In both cases, some officials said, “they had already learned of the plans through interrogation of prisoners or other means.” To which, I add “interrogations of prisoners or other means,” which may soon be near impossible. Do we then decide this helps in no way? Do we give up on technology that assists due to it’s possible imperfections?

The “officials” had as earlier mentioned, frustration "after you get a thousand numbers and not one is turning up anything." More of a “waste of the F.B.I.'s resources in dangerous times”

However, “In response to the F.B.I. complaints, the N.S.A. eventually began ranking its tips on a three-point scale, with 3 being the highest priority and 1 the lowest, the officials said. Some tips were considered so hot that they were carried by hand to top F.B.I. officials.” However, this was, to the agents, considered "calls to Pizza Hut."

Even so, it should still be considered an attempt to improve the system or operation. I’m not so much concerned about gripes, as everyone gripes, however, the attitude of the editorial, article and agents is one of proof that we are being spied on and it’s also a complete and total waste of time. If these are such “dangerous times,” something needs to be ironed out, not callously tossed aside no matter how much the NYT seems to feel it is necessary.

“The views of some bureau officials about the value of the N.S.A.'s domestic surveillance offers a revealing glimpse of the difficulties law enforcement and intelligence agencies have had cooperating since Sept. 11.”

To me, the previous quote speaks more of oil and water trying to work together, which is all, the entire article is evidence of.
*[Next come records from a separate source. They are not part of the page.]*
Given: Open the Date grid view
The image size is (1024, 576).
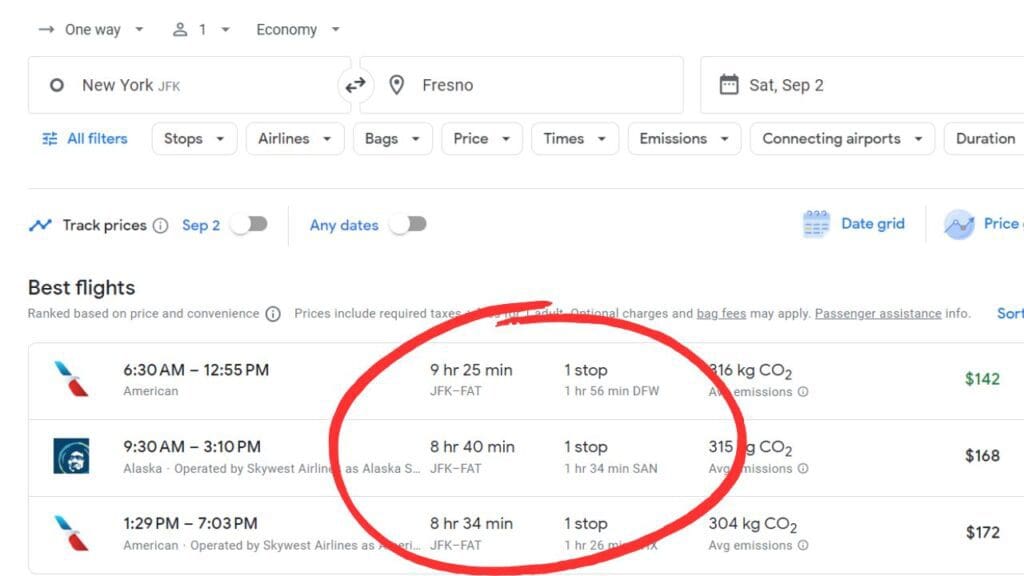Looking at the screenshot, I should point(853,224).
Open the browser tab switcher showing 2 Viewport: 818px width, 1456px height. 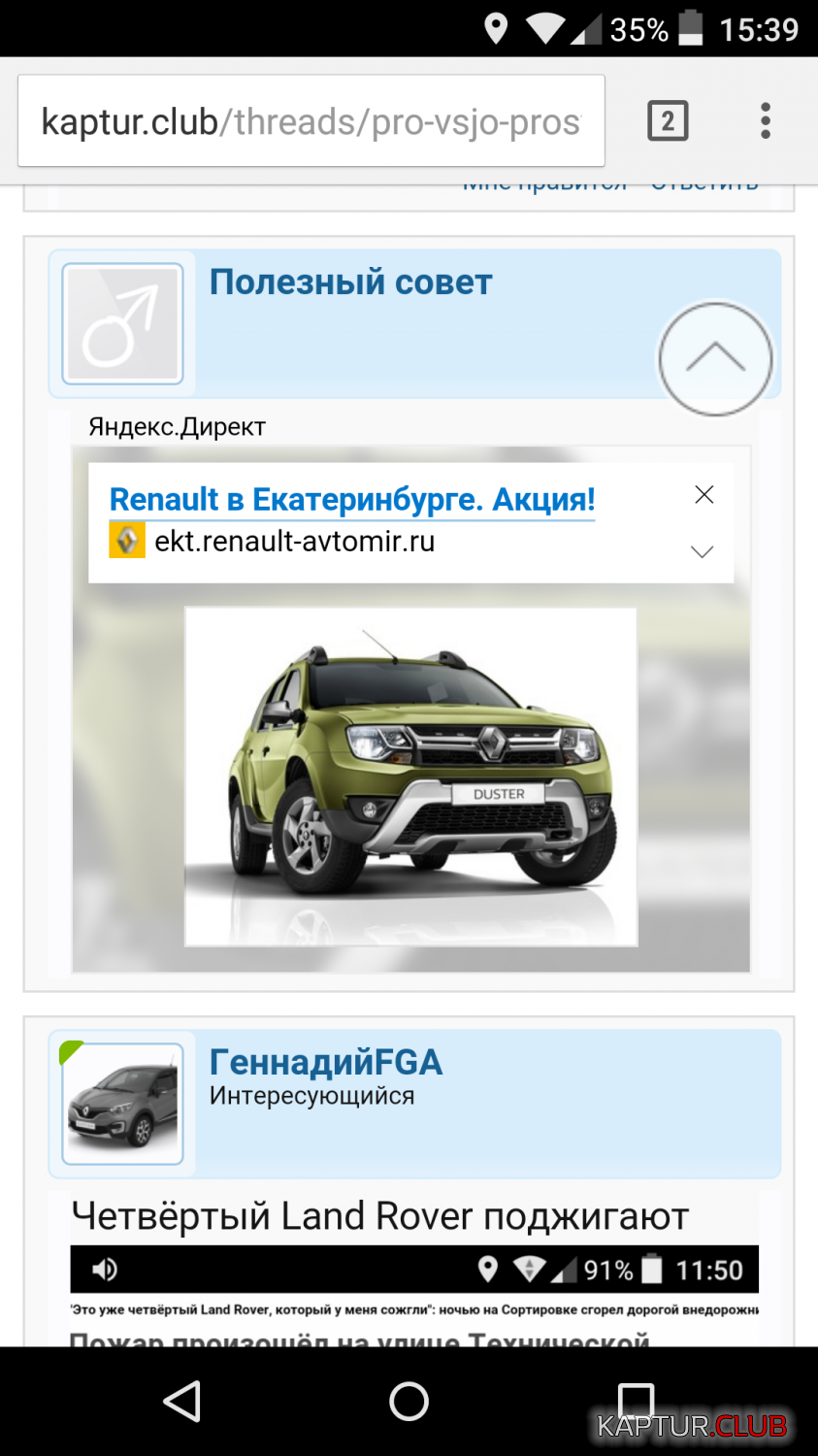click(x=668, y=121)
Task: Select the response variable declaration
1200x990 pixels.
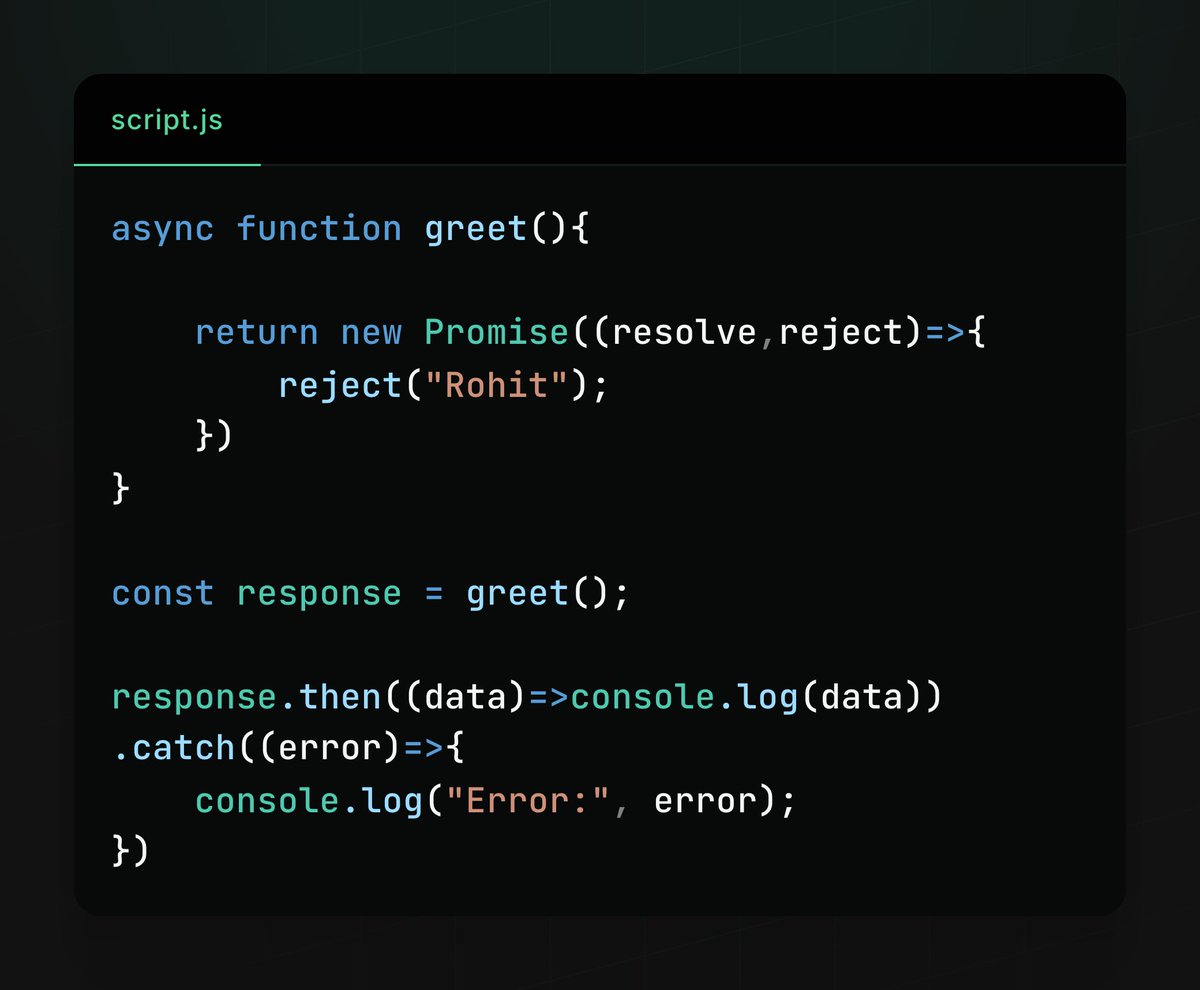Action: [318, 592]
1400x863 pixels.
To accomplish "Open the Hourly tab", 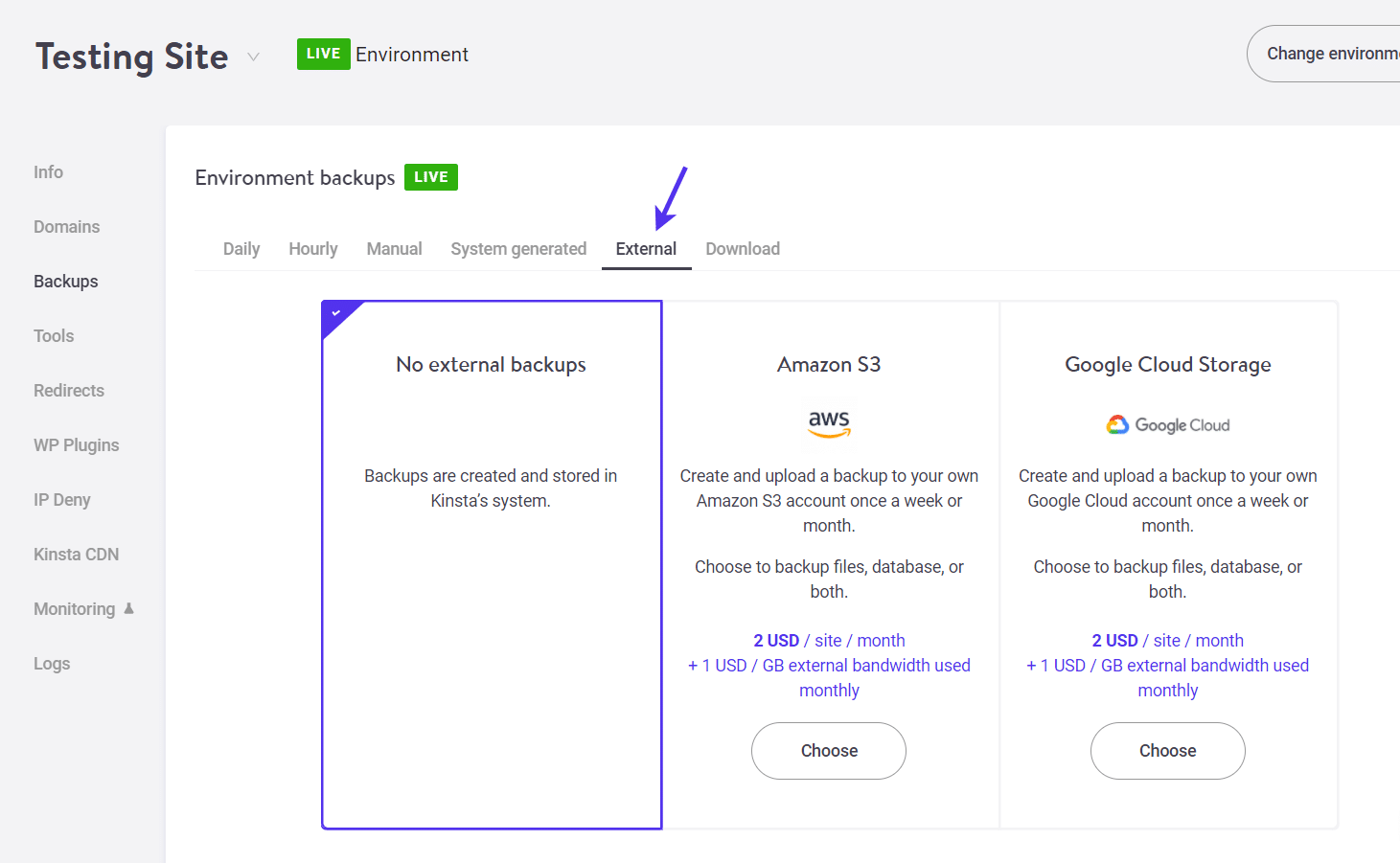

“Senior administration officials, suggest that drawing a clear link between a particular source and the unmasking of a potential terrorist is not always possible.” And is made all the more difficult when ignored and/or twisted by the media editorialists.

As Michael Chertoff, Homeland Security Secretary, said recently on “The Charlie Rose Show,” and quoted in the article “"I don't know that it's ever possible to attribute one strand of intelligence from a particular program." And "I can tell you in general the process of doing whatever you can do technologically to find out what is being said by a known terrorist to other people, and who that person is communicating with, that is without a doubt one of the critical tools we've used time and again."

My last point before wrapping this mess up, is that the article uses a lot of past tense, beginning with “In the anxious months after the Sept. 11 attacks,” yet I can discern no mention of how things may be now. There is only the tie in from 9/11 and the oh so terrible, “domestic spying” angle.

To the NYT, the editorialist(s) and “secret” agents, “this was not just tragic; it was an outrageous and pointless intrusion into individuals' privacy.”

‘“Anyone who read the original reports on the spying operation and thought, “Well, so what, I have nothing to hide," should think about the uncounted innocent Americans who had F.B.I. officers knocking on their doors because of secret and possibly illegal surveillance.”’

It would appear that this editorialist’s definition of an invasion of “privacy” is a knock on the door. If we take a “right” to privacy this far, can we expect our government to do anything to protect us?

I guess it all depends upon what you are afraid of. If it’s the over zealous fascist state under Bush, then you cannot expect a “right” to privacy and had better go underground.

On the other hand, if your fear is the possibility of real, unimagined threats, you might just open that knocked upon door and find it isn’t so much an “invasion of privacy” and have your name scratched off that list as a “dead-end” lead.